Express Concerns in Meeting with President Aliyev in Baku
(Paris) – President Francois Hollande of France should raise urgent human rights concerns during his visit to Baku on May 11, 2014. Hollande is scheduled to meet with President Ilham Aliyev to discuss energy and other issues. Hollande will be accompanied by a number of representatives from French companies.
In the past two years, Azerbaijani authorities have arrested and imprisoned dozens of government critics, including political opposition leaders, journalists, and social media activists, and broken up peaceful public demonstrations. The country has adopted legislation that further restricts fundamental freedoms.
“Hollande’s visit will be a major event in Azerbaijan, so it’s a crucial opportunity to focus on rights issues,” said Rachel Denber, deputy Europe and Central Asia director at Human Rights Watch. “Hollande should not lose this opportunity to urge the Azerbaijani leadership, in private and in public, to free people who have been wrongfully imprisoned.”
Human Rights Watch has urged Hollande to insist on seeing a prominent human rights defender, Leyla Yunus, and her husband while in Baku. On April 28, the Yunuses were barred from boarding a flight to leave the country for a conference. They were detained and questioned in a 24-hour ordeal linked to the politically motivated treason investigation against their colleague, Rauf Mirgadirov. Police arrested Mirgadirov, a journalist, upon his arrival to Baku’s airport on April 19 following his unlawful forced removal from Turkey.
“Hollande should make clear to Aliyev that the Yunuses’ freedom, and Mirgadirov’s, is of great importance to him, and to French-Azerbaijani relations,” Denber said.

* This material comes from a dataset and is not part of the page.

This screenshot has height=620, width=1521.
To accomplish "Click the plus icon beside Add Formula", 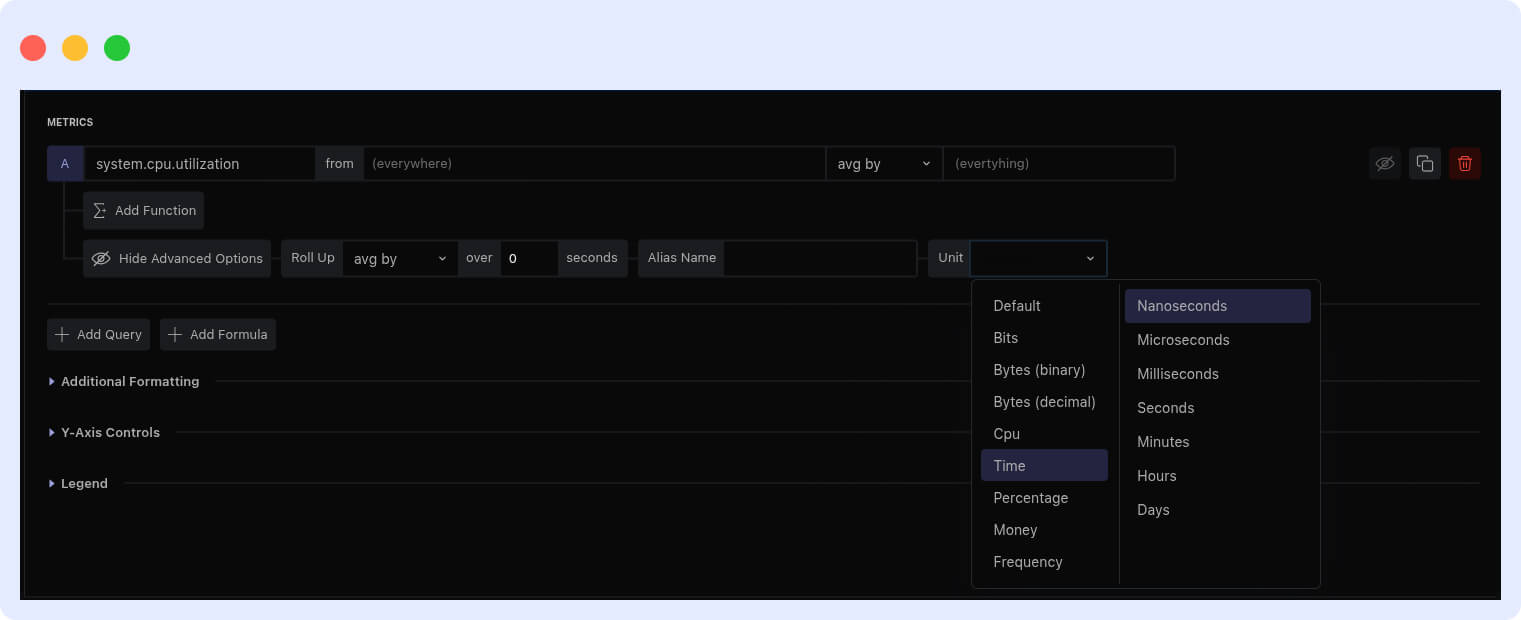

In a recent letter to Hollande, Human Rights Watch said that in the past year alone, Azerbaijani authorities have brought unfounded criminal charges, including narcotics and weapons possession, hooliganism, incitement to violence, and even treason, against at least 30 political activists, journalists, bloggers, and human rights defenders who have criticized the government.
Human Rights Watch documented many of these cases in a 2013 report. Twenty-three people whose cases are documented in the report are serving prison sentences ranging from 2 to 10 years on a variety of false charges. Among them are Ilgar Mammadov, a prominent political analyst and a chairman of a political opposition group, who was sentenced to seven years in prison in 2013, and Tofig Yagublu, deputy chair of the opposition political party Musavat, sentenced to five years in 2013. Both were convicted of bogus rioting charges. The French Foreign Ministry condemned Mammadov’s conviction.
“Mammadov’s case is already a priority for the French government, so all the more reason for Hollande to raise it at the highest levels in Baku,” Denber said.
Also among the 23 are eight pro-democracy youth activists sentenced on May 6, 2014, to terms ranging from six to eight years on bogus allegations that they planned to instigateviolence at a March 2013 protest.
At least seven others behind bars are awaiting trial.
The Azerbaijani government’s crackdown on its critics is wholly inconsistent with its human rights obligations as a Council of Europe member state. Azerbaijan takes over the organization’s rotating chairmanship on May 15.
“We hope Hollande will be very explicit in his concern over Azerbaijan’s lack of adherence to the shared values that Council of Europe membership entails, particularly at a time when Azerbaijan is taking over the rotating chairmanship,” Denber said.